WordPieceTokenizer$train(
  text_dataset,
  statistics_max_tokens_length = 512L,
  sustain_track = FALSE,
  sustain_iso_code = NULL,
  sustain_region = NULL,
  sustain_interval = 15L,
  sustain_log_level = "warning",
  trace = FALSE
)

Arguments

text_dataset

LargeDataSetForText LargeDataSetForText Object storing textual data.

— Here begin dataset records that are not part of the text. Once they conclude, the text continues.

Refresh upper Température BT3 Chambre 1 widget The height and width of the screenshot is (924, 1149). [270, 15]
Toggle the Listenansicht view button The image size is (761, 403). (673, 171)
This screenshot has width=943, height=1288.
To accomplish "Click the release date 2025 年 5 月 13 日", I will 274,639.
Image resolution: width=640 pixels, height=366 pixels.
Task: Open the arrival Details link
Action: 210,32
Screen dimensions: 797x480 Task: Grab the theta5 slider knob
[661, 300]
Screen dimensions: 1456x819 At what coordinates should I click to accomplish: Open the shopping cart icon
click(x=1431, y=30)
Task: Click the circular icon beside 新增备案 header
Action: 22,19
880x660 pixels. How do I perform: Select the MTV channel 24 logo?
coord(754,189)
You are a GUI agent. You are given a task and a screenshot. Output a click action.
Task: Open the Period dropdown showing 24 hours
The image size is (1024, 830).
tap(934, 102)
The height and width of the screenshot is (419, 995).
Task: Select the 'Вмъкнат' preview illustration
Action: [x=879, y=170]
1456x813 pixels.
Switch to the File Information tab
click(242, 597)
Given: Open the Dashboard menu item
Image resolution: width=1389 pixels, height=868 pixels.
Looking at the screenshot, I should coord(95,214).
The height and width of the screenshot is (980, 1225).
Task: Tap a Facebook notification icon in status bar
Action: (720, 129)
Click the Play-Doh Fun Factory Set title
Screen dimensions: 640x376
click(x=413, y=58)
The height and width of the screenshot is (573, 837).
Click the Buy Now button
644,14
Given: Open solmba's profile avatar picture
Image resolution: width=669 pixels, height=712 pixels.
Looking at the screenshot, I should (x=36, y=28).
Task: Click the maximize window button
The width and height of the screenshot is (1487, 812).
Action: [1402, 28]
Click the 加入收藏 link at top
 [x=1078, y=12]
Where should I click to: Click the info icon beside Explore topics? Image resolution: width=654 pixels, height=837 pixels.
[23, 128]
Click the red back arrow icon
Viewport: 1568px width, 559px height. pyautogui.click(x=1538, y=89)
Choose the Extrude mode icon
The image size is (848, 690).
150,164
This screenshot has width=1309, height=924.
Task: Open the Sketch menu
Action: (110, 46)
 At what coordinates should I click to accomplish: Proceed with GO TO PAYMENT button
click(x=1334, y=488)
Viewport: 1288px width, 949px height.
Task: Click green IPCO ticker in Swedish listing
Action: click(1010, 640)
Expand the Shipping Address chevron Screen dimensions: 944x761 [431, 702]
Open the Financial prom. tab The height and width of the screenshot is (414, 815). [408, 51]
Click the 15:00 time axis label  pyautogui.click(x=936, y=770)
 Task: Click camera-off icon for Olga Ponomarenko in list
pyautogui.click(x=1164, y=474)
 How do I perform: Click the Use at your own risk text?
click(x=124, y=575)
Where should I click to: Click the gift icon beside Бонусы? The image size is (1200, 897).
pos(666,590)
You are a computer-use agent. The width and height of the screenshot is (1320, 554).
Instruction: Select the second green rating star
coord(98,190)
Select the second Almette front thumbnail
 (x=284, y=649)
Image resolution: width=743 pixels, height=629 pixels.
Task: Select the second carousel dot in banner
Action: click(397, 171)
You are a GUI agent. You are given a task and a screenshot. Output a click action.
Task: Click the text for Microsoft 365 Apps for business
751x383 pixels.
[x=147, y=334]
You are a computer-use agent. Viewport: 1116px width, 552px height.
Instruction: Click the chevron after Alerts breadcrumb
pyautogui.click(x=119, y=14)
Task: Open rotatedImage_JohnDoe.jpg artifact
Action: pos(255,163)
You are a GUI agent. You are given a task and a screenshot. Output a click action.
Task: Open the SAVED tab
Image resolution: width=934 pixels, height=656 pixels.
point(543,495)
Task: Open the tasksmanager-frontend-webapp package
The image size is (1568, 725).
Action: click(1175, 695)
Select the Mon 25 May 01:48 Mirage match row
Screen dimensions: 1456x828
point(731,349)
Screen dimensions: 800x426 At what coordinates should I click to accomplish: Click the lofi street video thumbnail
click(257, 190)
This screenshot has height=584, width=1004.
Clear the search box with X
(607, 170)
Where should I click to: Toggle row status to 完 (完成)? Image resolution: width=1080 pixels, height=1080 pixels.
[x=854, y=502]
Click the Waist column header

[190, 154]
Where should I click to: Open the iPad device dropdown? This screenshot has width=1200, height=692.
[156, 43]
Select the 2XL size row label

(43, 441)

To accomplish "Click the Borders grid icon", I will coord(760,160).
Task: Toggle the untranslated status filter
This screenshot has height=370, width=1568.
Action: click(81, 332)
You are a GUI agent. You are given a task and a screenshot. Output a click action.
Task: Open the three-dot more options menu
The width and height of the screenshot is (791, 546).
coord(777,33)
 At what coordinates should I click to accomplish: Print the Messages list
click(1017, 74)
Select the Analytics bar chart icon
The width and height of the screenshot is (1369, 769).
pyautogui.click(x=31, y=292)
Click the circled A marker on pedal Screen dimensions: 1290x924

statistics_max_tokens_length

int Maximum sequence length for calculating the statistics. Allowed values: 20 <= x <= 8192

sustain_track

bool If TRUE energy consumption is tracked during training via the python library 'codecarbon'.

sustain_iso_code

string ISO code (Alpha-3-Code) for the country. This variable must be set if sustainability should be tracked. A list can be found on Wikipedia: https://en.wikipedia.org/wiki/List_of_ISO_3166_country_codes. Allowed values: any

sustain_region

string Region within a country. Only available for USA and Canada See the documentation of codecarbon for more information. https://mlco2.github.io/codecarbon/parameters.html Allowed values: any

sustain_interval

int Interval in seconds for measuring power usage. Allowed values: 1 <= x

sustain_log_level

string Level for printing information to the console. Allowed values: 'debug', 'info', 'warning', 'error', 'critical'

trace

bool TRUE if information about the estimation phase should be printed to the console.

Returns

Does nothing return.


Method clone()

The objects of this class are cloneable with this method.

Usage

WordPieceTokenizer$clone(deep = FALSE)

Arguments

deep

Whether to make a deep clone.